TASK STATEMENT:
Reproduce word for word everything in the passage about the Paolo Borciani string quartet competition from "The International String" down to "Competitions since 1991.".

The International String Quartet Competition "Premio Paolo Borciani" was created in 1987 in Reggio Emilia, Italy, and is dedicated to their famous fellow citizen, founder and first violin of the Quartetto Italiano. The promoter and organiser is Fondazione I Teatri in Reggio Emilia; artistic director is Paolo Cantù; founder was pianist Guido Alberto Borciani, Paolo Borciani’s brother. The competition has been a member of the World Federation of International Music Competitions since 1991.

DATA SHOWN:
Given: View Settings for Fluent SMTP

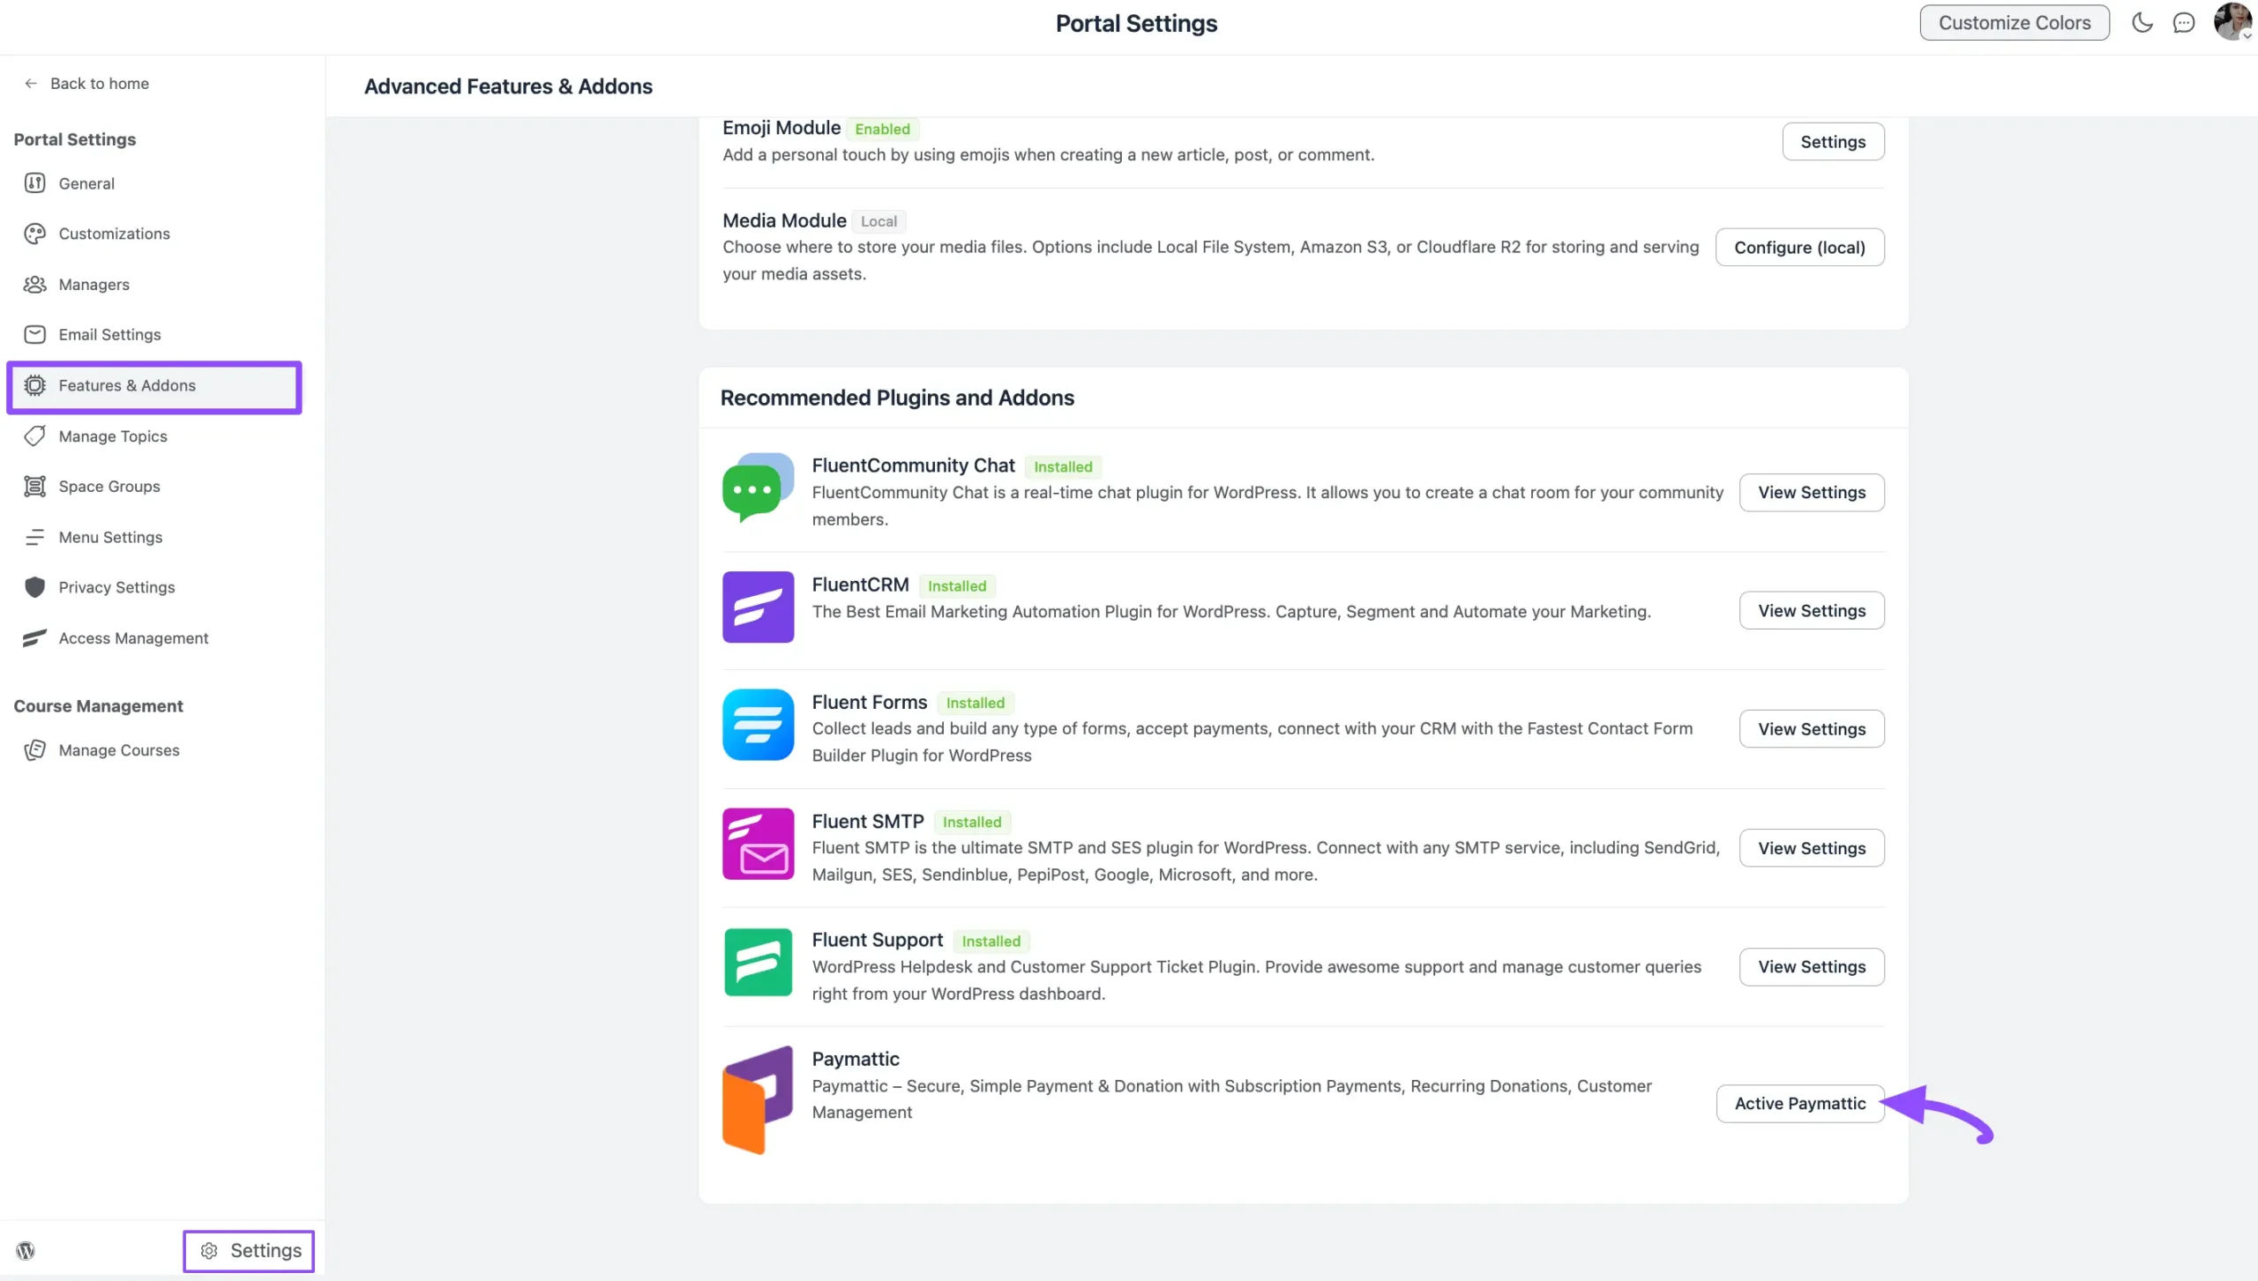Looking at the screenshot, I should [x=1811, y=848].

SOLUTION:
The International String Quartet Competition "Premio Paolo Borciani" was created in 1987 in Reggio Emilia, Italy, and is dedicated to their famous fellow citizen, founder and first violin of the Quartetto Italiano. The promoter and organiser is Fondazione I Teatri in Reggio Emilia; artistic director is Paolo Cantù; founder was pianist Guido Alberto Borciani, Paolo Borciani’s brother. The competition has been a member of the World Federation of International Music Competitions since 1991.